Landmark foreign policy and national security review will set out the PM’s vision for a stronger, more secure, prosperous and resilient UK in 2030.
The Integrated Review of security, defence, development and foreign policy, published tomorrow, will make the case for a UK international policy that rests on strong domestic foundations – in particular our security, resilience and a robust economy at home.
At the heart of our ability to be a strong international player is shoring up those foundations and the Integrated Review will make a case for more investment in national infrastructure, innovation and skills to ensure the UK can compete on a global level.
In November the Prime Minister announced the first conclusion of the Integrated Review: a £24bn programme of investment in defence. This will allow the government to invest in cutting-edge technology while creating 40,000 British jobs over the next four years.
Further commitments will be made to strengthening the UK’s core industrial base in the Integrated Review, from building ships in Scotland and armoured vehicles in Wales, to lithium mining in Cornwall and manufacturing satellites in Northern Ireland.
These investments will create jobs for the future and maximise our advantage in science and technology while diversifying the UK’s supply in goods critical for our defence and economy.
The Prime Minister said:
The review also recognises the greatest source of strength – at home and abroad – is the Union between England, Scotland, Wales and Northern Ireland. By combining the resources of our Union and pooling the expertise of our citizens in areas such as science and health we have been able to respond to global challenges and project our influence overseas.

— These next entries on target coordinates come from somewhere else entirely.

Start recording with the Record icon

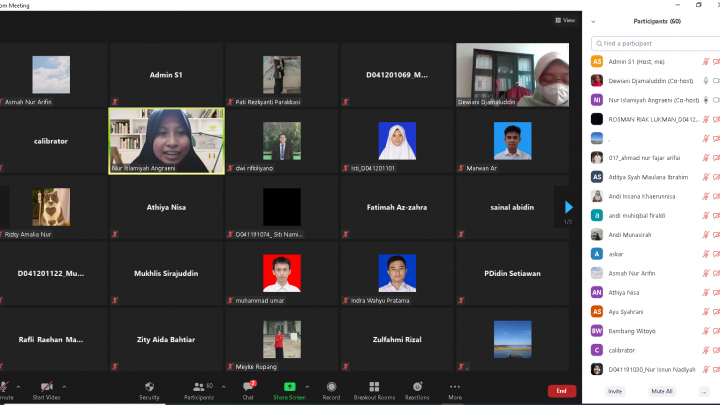331,386
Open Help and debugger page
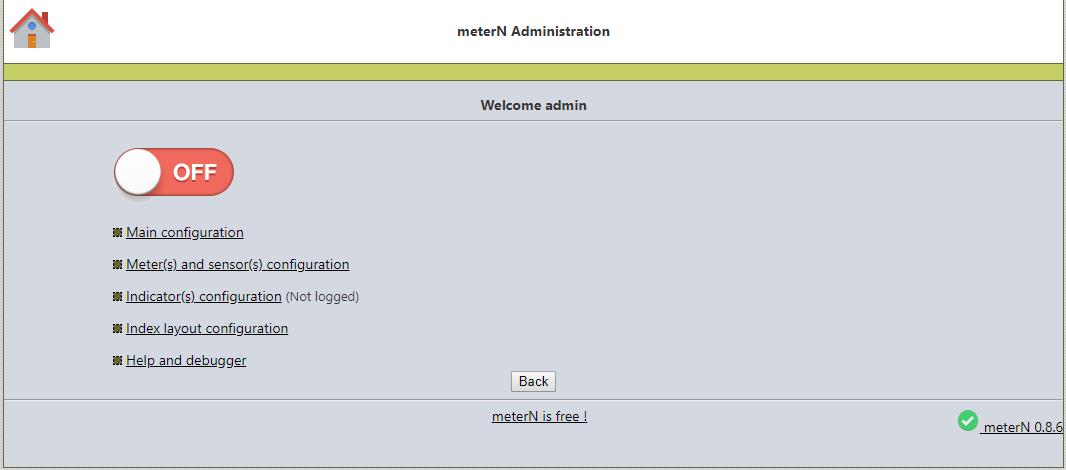 (x=186, y=360)
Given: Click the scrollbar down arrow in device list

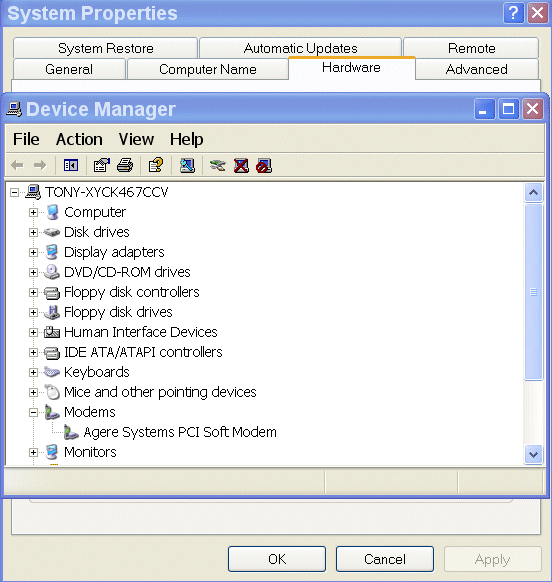Looking at the screenshot, I should click(533, 454).
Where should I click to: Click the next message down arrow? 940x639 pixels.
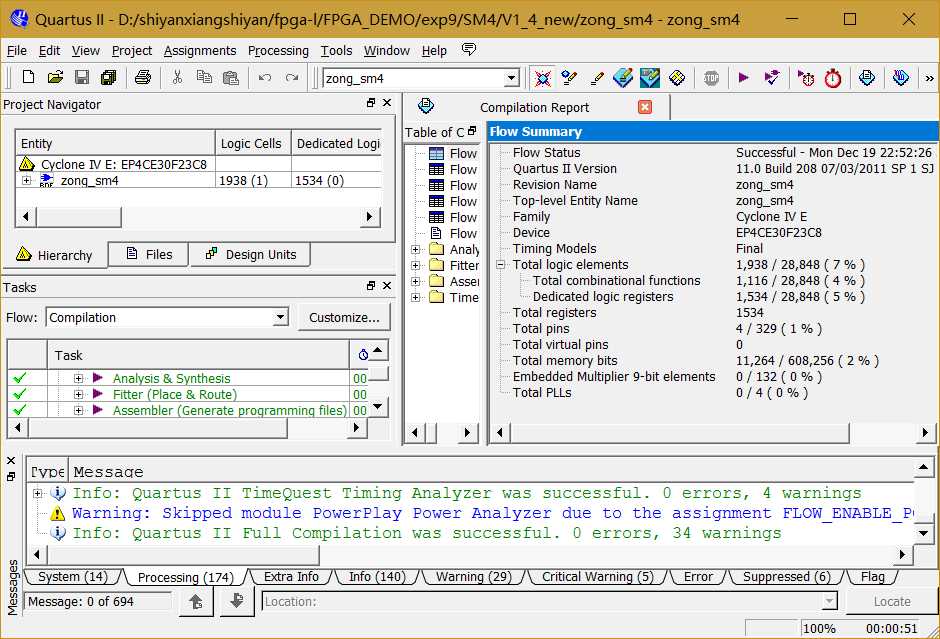click(x=237, y=601)
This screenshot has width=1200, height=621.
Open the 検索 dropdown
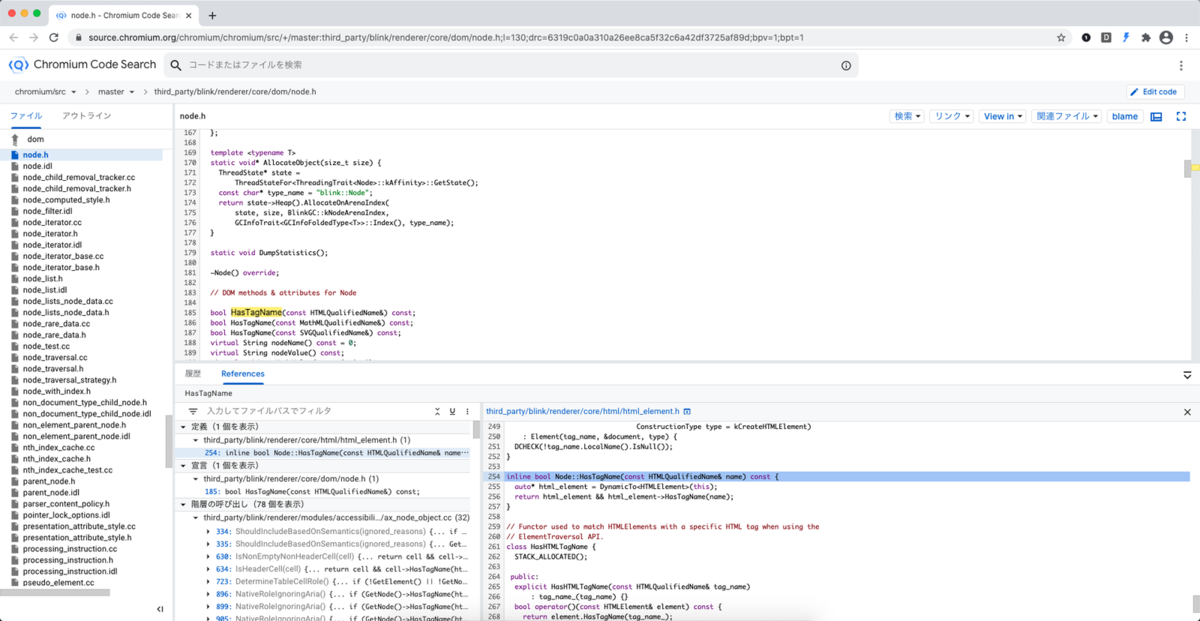click(906, 116)
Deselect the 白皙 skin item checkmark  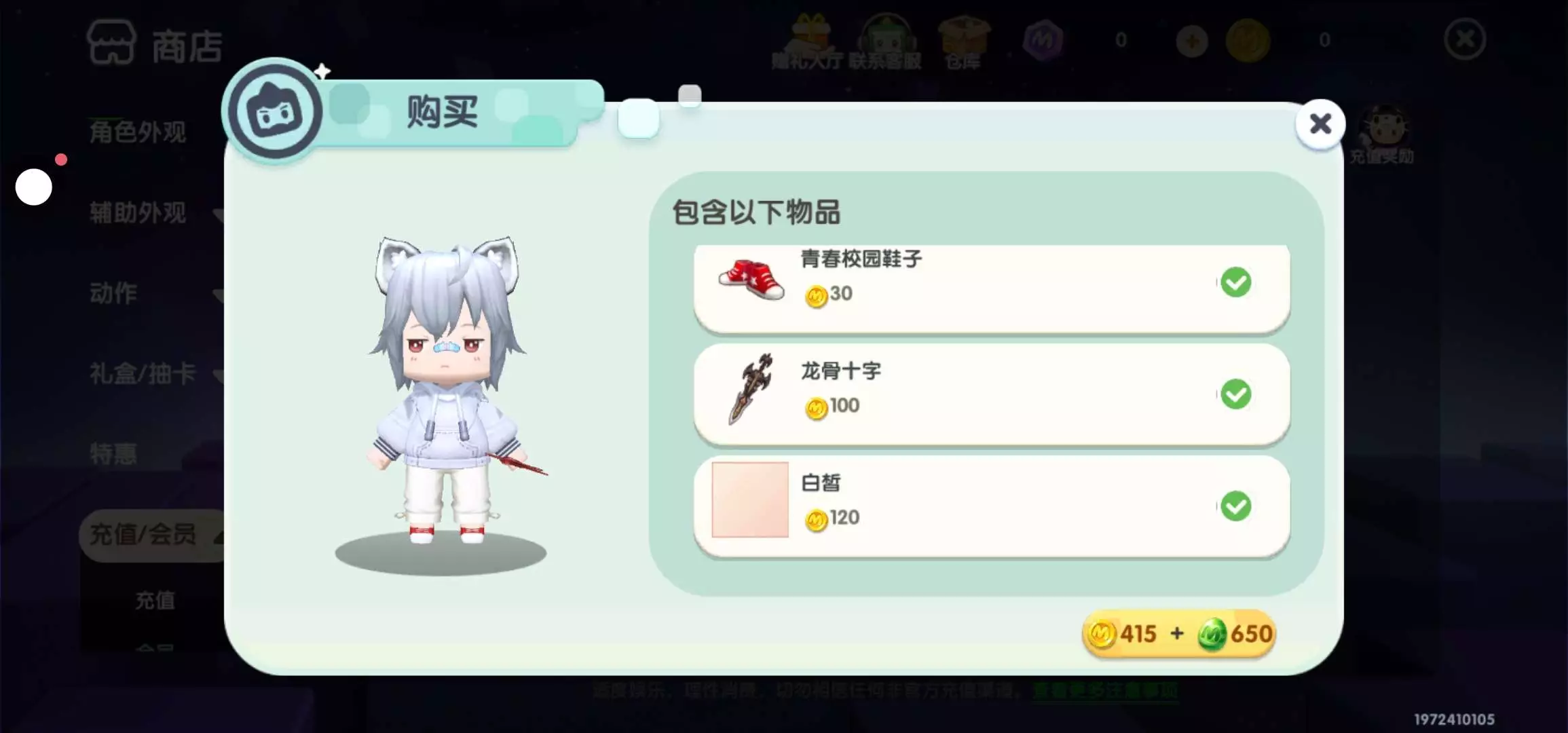1235,506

We will therefore ensure our international policy thinking is driven by the whole UK. The Integrated Review will announce that the number of staff at the Foreign, Commonwealth and Development Office hub in East Kilbride will increase by 500, taking the total number of jobs now based in Scotland to 1,500. Further jobs will also be created outside of London by the establishment of the new National Cyber Security Force HQ in the North of England and trade hubs in Wales and Northern Ireland. The new trade hubs will work on the same model as the one established in Edinburgh last year.
The UK is a country with uniquely global interests. While our success internationally is built on domestic foundations, our prosperity is inextricably linked to our integration into the global economic and financial system.
With less than 1% of the global population we were the world’s 5th biggest exporter in 2019. We sold £690 billion of goods and services to the rest of the world, sustaining millions of jobs – of which three quarters were outside London. The government will therefore prioritise the creation of an open international order where free trade thrives.
We will expand our trading relationships, champion free trade and reinvigorate the World Trade Organisation. The UK is currently negotiating Free Trade Agreements with the US, Australia and New Zealand, and we are applying for accession to the CPTPP. These negotiations and others will help realise the government’s manifesto commitment to agree trade agreements with countries covering 80% of UK trade by the end of 2022.